Advanced Optimizer Guide

Introduction

dsprrr provides a comprehensive suite of DSPy-inspired optimizers (teleprompters) for automatically improving your LLM programs. This guide covers the advanced optimizers beyond basic few-shot learning.

For basic optimization concepts, see vignette("compilation-optimization").

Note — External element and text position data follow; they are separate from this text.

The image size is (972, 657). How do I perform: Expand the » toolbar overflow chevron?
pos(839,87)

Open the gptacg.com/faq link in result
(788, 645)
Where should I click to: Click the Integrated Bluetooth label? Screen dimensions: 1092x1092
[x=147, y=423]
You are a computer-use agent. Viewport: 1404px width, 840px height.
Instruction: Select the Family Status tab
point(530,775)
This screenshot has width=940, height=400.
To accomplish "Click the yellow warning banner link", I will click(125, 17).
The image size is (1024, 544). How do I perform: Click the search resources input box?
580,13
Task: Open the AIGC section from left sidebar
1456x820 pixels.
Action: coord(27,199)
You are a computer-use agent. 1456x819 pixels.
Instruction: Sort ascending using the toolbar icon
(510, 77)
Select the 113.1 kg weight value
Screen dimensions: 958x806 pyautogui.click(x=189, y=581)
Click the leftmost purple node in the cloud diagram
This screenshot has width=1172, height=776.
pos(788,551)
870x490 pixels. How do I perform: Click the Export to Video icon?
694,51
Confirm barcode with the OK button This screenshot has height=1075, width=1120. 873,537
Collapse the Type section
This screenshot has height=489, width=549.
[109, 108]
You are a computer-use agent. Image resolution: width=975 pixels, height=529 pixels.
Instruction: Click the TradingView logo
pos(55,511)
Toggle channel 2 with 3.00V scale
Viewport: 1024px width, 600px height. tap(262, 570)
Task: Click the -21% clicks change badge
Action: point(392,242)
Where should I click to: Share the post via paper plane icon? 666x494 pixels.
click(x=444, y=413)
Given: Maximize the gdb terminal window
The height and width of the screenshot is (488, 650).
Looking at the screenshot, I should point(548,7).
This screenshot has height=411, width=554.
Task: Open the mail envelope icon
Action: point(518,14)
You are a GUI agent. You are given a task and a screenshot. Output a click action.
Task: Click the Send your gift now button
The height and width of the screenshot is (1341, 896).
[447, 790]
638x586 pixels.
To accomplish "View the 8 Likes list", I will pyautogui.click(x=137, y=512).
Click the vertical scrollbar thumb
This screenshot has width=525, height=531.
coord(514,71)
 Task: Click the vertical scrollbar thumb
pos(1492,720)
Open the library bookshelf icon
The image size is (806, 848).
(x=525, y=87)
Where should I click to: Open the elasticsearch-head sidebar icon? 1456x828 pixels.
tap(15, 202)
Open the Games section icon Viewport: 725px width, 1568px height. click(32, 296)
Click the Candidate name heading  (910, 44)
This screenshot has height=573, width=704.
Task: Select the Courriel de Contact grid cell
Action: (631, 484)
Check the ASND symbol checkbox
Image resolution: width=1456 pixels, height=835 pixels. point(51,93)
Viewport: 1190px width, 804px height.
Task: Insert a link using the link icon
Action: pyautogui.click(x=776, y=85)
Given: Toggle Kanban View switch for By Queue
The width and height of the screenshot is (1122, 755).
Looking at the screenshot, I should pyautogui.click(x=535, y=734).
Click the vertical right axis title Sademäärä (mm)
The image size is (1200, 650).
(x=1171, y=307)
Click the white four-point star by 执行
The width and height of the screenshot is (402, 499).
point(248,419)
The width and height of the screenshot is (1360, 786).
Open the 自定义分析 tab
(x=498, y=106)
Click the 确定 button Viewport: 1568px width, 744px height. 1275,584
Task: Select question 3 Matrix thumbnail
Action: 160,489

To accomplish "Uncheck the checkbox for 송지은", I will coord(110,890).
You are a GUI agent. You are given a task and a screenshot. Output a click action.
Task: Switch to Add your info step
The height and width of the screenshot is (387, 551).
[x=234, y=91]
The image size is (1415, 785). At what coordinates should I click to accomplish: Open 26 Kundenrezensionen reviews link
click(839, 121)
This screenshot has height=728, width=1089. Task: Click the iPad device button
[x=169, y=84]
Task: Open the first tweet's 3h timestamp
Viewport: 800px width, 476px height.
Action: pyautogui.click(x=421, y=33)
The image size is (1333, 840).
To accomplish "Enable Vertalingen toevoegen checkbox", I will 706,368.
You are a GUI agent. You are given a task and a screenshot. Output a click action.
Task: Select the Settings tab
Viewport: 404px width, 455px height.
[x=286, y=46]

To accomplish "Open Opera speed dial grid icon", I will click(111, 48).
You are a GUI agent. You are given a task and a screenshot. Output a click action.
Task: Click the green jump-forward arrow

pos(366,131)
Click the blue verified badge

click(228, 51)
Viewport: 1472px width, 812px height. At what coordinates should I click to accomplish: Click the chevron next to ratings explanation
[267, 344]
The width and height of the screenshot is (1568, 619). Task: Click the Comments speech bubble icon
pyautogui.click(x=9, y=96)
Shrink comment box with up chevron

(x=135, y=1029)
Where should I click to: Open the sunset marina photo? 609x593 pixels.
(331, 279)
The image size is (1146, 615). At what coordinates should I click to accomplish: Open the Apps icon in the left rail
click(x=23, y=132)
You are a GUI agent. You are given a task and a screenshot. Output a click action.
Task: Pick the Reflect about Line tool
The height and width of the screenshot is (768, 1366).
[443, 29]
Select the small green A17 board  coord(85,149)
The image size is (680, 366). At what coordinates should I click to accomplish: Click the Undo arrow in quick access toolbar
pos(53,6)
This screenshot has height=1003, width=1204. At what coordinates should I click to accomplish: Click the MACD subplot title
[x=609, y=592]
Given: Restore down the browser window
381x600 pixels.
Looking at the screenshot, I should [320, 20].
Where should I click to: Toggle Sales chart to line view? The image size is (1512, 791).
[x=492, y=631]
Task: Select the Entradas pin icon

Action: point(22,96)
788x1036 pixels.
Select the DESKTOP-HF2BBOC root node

Quick Reference: Choosing an Optimizer

If you want…	Use this optimizer	Complexity
Add labeled examples as demos	`LabeledFewShot`	Low
Bootstrap demos from LLM outputs	`BootstrapFewShot`	Medium
Bootstrap + search multiple configs	`BootstrapFewShotWithRandomSearch`	Medium
Dynamic per-query demo selection	`KNNFewShot`	Medium
Optimize instructions (not demos)	`COPRO`	Medium
Joint instruction + demo optimization	`MIPROv2`	High
Focus on hard examples	`SIMBA`	Medium
Multi-objective optimization	`GEPA`	High
Combine multiple strategies	`Ensemble`	Low

Decision Tree

flowchart TB
  Start["Do you have labeled training data?"]
  Start -->|No| Zero["Use zero-shot or manually write demos"]
  Start -->|Yes| Data["How much data?"]
  Data -->|Fewer than 30 examples| Labeled["LabeledFewShot (simple few-shot)"]
  Data -->|30+ examples| Optimize["What do you want to optimize?"]
  Optimize -->|Just add demos| Bootstrap["BootstrapFewShot"]
  Optimize -->|Demos + search configs| Random["BootstrapFewShotWithRandomSearch"]
  Optimize -->|Different demos per query| KNN["KNNFewShot"]
  Optimize -->|Improve instructions| COPRO["COPRO"]
  Optimize -->|Both instructions + demos| MIPRO["MIPROv2"]
  Optimize -->|Handle hard cases better| SIMBA["SIMBA"]
  Optimize -->|Balance quality vs cost| GEPA["GEPA"]
  Optimize -->|Combine multiple optimized modules| Ensemble["Ensemble"]

Dataset Sizing Guidance

Dataset Size	Recommended Optimizers	Notes
10-30 examples	`LabeledFewShot`	Minimal optimization
30-100 examples	`BootstrapFewShot`, `COPRO`	Good starting point
100-300 examples	`BootstrapFewShotWithRandomSearch`, `MIPROv2`	Meaningful search
300+ examples	All optimizers	Full optimization potential

Key principles:

Train/validation split: Use 70-80% for training, 20-30% for validation
Diverse examples: Ensure coverage of edge cases and all output categories
Quality over quantity: 50 high-quality examples beat 500 noisy ones

library(dsprrr)

# Split your dataset properly
full_data <- tibble::tibble(

  question = c(...),  # Your examples
  answer = c(...)
)

set.seed(42)
n <- nrow(full_data)
train_idx <- sample(n, size = floor(0.7 * n))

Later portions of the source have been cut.